The Market Has Shifted. Your Comps Should Too.
Underwriting a deal with six-month-old comps today is like using a map from 2022. You’re already lost before you start. The market has shifted fast, and investors who don’t recalibrate are pricing into a version of reality that no longer exists.
According to data from the August 2025 S&P Cotality Case-Shiller Index, nine out of 20 major metros have seen home prices decline. In some cases, identical units in the same building have sold at prices 20 to 30 percent apart within months of each other. The only difference? Timing.
This isn’t a crash. But it is a recalibration, driven by high interest rates, cautious buyers, and shrinking liquidity. Deals that penciled earlier this year may no longer clear the same margins today. If your valuation is based on outdated comps, your risk exposure grows fast.

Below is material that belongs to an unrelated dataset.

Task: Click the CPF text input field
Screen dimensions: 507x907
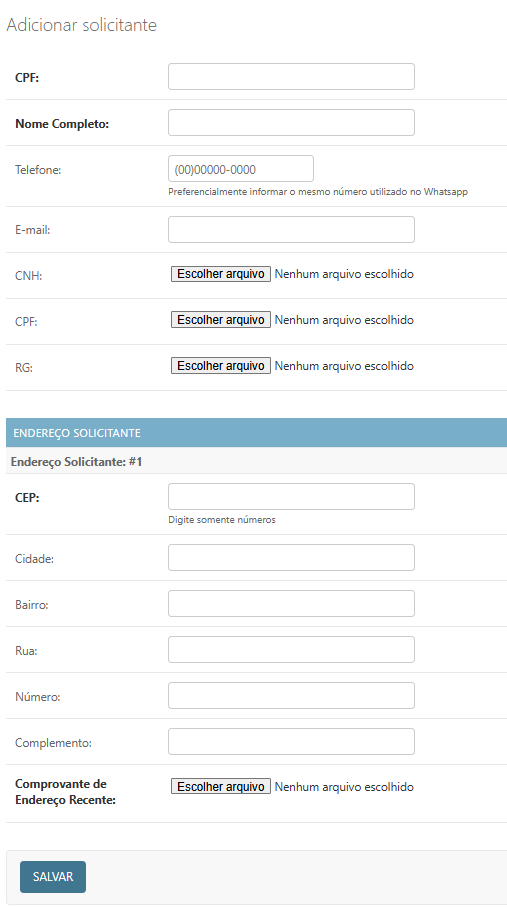Action: (291, 76)
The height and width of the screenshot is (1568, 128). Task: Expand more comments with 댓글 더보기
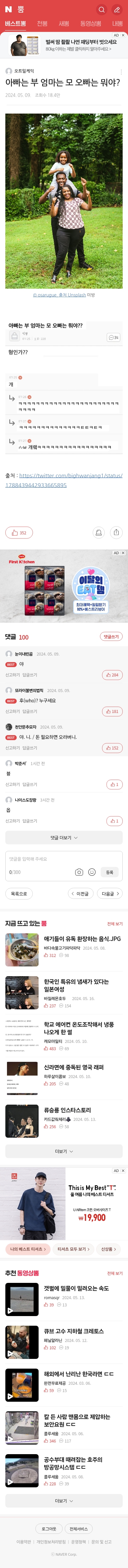(x=64, y=837)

What’s Driving the Decline?
Unlike 2008, today’s correction isn’t about widespread defaults. It’s a mix of affordability ceilings, economic uncertainty, and pricing psychology.
Rates for investment properties are still elevated (often between 7.5% and 9.5%), and that’s tightening buyer budgets. Inflation and rate volatility have made buyers more selective, especially in suburban and secondary markets. And many sellers are still anchored to 2021 pricing, creating a disconnect that’s slowing transaction volume.
Homes that once sold in a weekend now sit for 40 days. Multiple-offer situations are giving way to price reductions. And buyers are increasingly hunting for value, not stretch pricing.
In this kind of market, recent comps (ideally within the last 30 to 60 days) are essential. They reflect today’s demand, not last quarter’s optimism.
Q4 Brings a Seasonal Chill… and a Liquidity Gap
Winter is always a slower season in real estate, but this year it’s paired with softer fundamentals. As Q4 continues, buyers are moving cautiously. Properties priced even slightly above the new norm are sitting, and more investors are choosing to “wait it out,” even as holding costs mount.
This creates a comp vacuum. Fewer transactions mean thinner data, and that makes pricing riskier. If you’re using comps from early 2024 to justify today’s resale or refinance expectations, you’re likely misaligned with the market.
Smarter Underwriting Starts with Fresh Data
As an investor, your edge is in identifying opportunities and avoiding downside. That means your underwriting needs to reflect real-time market behavior, not stale averages.
Look closely at recent sales. Track how long properties are sitting. Adjust exit prices based on what’s actually closing, not what’s listed. The more you align with today’s demand curve, the better positioned you are to protect margins, reduce exposure, and exit cleanly.
This is especially important in short-duration strategies like fix-and-flip or bridge-to-sale. Timing matters. Pricing matters more.
The Bottom Line: Adapt to What’s Ahead
Many newer investors entered the industry during a bull cycle and haven’t had to operate in a softening market. But success in 2026 will depend on your ability to adapt, not just to interest rates, but to buyer psychology, pricing trends, and liquidity shifts.
Pulling recent comps, refreshing valuations often, and stress-testing your exit strategy isn’t just prudent. It’s what separates performing deals from problem assets.
Because in this market, the deals that close are the ones that are priced right, timed right, and underwritten with eyes wide open.
INVESTOR TAKEAWAYS
Comps that are even a few months old may not reflect current buyer demand, pricing pressure, or market sentiment. When markets soften, relying on stale data inflates ARV expectations and increases the risk of overpaying or missing your exit price.
In a shifting or cooling market, comps should ideally be pulled from the last 30 to 60 days. These reflect current buyer behavior, price reductions, and actual contract prices, making them far more reliable than older sales, especially in volatile or seasonally slow periods.
Price softening often results from elevated interest rates, affordability ceilings, cautious buyers, and sellers anchored to outdated price expectations. These dynamics slow transaction volume and widen the gap between list prices and actual closing prices.
During slower seasons (especially late Q4 and winter) fewer transactions occur, which creates thinner comp data. With limited sales to benchmark against, investors must use extra caution, adjust ARV expectations conservatively, and stress-test exit strategies more rigorously.
Monitoring real-time sales, analyzing days on market, tracking price reductions, and updating valuations frequently all help align underwriting with current conditions. Avoid basing decisions on list prices or historic averages: today’s closed comps tell the real story.